Fabrication of n-n Isotype BiOBr-Bi 2 WO 6 Heterojunctions by Inserting Bi 2 WO 6 Nanosheets onto BiOBr Microsphere for the Superior Photocatalytic Degradation of Ciprofloxacin and Tetracycline. • Microwave-assisted hydrothermal synthesis of efficient n-n isotype BiOBr-Bi 2 WO 6 . • Novel 2D-3D nanosheet-insertion-microsphere construction boosted catalytic activity. • Strong interfaces between BiOBr and Bi 2 WO 6 enhanced e - /h + separation and transfer. • The BiOBr-Bi 2 WO 6 = 8:1 showed superior degradation of ciprofloxacin and tetracycline. • A detailed Z-scheme mechanism was elucidated based on experimental results. Ciprofloxacin (CIP) and tetracycline (TC) are emerging contaminants which seriously threaten the survival of aquatic life and human health. In this study, we report a facile and energy-efficient one-step hydrothermal strategy for the fabrication of n-n isotype BiOBr-Bi 2 WO 6 heterojunctions with nanosheet-insertion-microsphere morphology. Morphological characterizations indicated that two-dimensional (2D) n-Bi 2 WO 6 nanosheets were inserted or covered upon n-type three-dimensional (3D) BiOBr microspheres which acted as the support successfully restricted the aggregation of Bi 2 WO 6 nanosheets and supplied more active sites. The 2D Bi 2 WO 6 nanosheets enhanced the interfacial contact and improved visible-light absorption efficiency.
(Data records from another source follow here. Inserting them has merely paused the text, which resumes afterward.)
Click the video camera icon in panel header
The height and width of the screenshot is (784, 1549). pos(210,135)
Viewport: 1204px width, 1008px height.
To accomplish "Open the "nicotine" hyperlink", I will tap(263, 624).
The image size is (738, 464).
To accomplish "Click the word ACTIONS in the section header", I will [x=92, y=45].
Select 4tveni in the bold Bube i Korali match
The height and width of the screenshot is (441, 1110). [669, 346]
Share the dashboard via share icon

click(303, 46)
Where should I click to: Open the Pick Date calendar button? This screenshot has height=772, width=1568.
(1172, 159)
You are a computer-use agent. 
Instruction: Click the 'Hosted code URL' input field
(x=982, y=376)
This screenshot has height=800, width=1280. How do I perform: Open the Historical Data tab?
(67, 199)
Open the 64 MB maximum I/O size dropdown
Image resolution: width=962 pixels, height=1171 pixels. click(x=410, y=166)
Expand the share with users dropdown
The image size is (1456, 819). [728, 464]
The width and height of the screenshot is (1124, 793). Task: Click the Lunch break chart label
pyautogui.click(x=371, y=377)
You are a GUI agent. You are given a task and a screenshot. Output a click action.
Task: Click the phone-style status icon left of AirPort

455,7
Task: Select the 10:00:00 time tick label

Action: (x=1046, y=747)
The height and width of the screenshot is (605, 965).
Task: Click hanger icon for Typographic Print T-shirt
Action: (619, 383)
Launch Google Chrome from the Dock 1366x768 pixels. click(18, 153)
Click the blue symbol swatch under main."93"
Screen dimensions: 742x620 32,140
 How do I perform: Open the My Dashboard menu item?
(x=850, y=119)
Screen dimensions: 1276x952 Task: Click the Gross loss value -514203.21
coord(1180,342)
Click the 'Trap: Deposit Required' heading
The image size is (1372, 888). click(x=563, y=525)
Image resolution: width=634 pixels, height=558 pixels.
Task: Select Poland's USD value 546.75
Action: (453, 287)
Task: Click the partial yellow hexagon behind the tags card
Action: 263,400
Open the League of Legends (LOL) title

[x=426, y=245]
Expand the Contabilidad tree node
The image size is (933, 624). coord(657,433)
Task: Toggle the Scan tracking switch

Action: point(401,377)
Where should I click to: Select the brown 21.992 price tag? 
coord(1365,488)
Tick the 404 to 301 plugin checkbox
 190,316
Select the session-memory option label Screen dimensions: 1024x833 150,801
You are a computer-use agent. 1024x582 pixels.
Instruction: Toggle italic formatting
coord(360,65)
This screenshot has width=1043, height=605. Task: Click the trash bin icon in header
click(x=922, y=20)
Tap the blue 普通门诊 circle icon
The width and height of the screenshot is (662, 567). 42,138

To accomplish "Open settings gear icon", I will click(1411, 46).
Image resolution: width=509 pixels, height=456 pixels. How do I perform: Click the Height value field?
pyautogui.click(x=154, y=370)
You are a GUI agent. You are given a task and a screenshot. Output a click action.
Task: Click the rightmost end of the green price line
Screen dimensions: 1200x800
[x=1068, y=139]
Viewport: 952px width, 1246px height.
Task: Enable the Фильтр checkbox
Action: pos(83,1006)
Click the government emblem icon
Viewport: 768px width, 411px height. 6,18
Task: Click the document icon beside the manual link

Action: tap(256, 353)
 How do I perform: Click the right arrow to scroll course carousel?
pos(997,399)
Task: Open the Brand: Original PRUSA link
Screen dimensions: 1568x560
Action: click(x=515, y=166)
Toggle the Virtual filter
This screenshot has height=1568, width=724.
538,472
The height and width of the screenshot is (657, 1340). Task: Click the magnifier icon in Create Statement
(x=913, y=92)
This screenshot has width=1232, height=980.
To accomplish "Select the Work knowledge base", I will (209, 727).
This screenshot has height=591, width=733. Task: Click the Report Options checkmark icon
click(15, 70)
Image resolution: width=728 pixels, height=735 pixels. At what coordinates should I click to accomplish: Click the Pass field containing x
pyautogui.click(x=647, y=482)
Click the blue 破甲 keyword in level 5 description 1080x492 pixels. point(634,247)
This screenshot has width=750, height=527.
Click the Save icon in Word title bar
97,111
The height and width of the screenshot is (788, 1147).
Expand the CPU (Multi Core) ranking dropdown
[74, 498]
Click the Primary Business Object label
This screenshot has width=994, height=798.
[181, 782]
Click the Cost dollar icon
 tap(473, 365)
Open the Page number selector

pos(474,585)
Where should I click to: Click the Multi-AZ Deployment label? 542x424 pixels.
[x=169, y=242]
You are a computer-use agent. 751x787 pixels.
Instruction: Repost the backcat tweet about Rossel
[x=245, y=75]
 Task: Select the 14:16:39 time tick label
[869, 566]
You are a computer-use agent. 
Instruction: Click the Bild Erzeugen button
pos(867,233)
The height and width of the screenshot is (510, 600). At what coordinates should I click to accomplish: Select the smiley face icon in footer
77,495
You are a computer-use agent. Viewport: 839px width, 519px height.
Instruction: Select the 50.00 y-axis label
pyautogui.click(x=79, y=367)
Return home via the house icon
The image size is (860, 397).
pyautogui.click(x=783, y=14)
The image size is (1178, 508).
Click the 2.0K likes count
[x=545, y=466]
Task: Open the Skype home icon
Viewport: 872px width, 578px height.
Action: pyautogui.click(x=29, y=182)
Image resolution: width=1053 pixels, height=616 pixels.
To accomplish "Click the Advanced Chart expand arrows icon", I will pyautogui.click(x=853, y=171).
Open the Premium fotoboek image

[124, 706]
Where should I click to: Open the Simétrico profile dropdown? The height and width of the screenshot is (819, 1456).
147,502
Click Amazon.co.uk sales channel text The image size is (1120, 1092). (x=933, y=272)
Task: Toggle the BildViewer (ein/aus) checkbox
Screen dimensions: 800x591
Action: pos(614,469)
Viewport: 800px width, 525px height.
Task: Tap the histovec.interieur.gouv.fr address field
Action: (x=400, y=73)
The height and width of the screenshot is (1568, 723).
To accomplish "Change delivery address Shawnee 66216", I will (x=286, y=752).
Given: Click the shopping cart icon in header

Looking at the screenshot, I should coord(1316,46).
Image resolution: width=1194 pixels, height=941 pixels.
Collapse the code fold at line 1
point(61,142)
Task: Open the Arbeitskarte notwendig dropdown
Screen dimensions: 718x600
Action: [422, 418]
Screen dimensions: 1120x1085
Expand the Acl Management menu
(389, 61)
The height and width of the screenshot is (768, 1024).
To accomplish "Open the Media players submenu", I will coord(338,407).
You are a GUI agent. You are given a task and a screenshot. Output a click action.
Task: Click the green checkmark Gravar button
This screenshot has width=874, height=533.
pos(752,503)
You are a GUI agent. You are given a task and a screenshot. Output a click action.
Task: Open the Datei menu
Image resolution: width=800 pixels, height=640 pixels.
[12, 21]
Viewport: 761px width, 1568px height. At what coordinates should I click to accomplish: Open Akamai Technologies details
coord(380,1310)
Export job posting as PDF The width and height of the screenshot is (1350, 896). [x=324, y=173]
Photocatalytic degradation experiments revealed that BiOBr-Bi 2 WO 6 = 8:1 exhibited superior CIP and TC degradation (90%and 96%, respectively) within 120 min as compared to that of the pristine BiOBr and Bi 2 WO 6 . Moreover, BiOBr-Bi 2 WO 6 = 8:1 also realized efficient photocatalytic degradation of Rhodamine B (100%) and Methylene blue (94%). Excellent stability and recyclability remained in BiOBr-Bi 2 WO 6 = 8:1 composite after five consecutive cycles. Based on the band structure analyses, and radical trapping and electron spin resonance characterization results, a possible Z-scheme path of charger transfer was proposed to elucidate the enhanced photocatalytic mechanism. This study offers a novel avenue to design efficient n-n isotype heterojunction with superior visible-light response for refractory antibiotics degradation.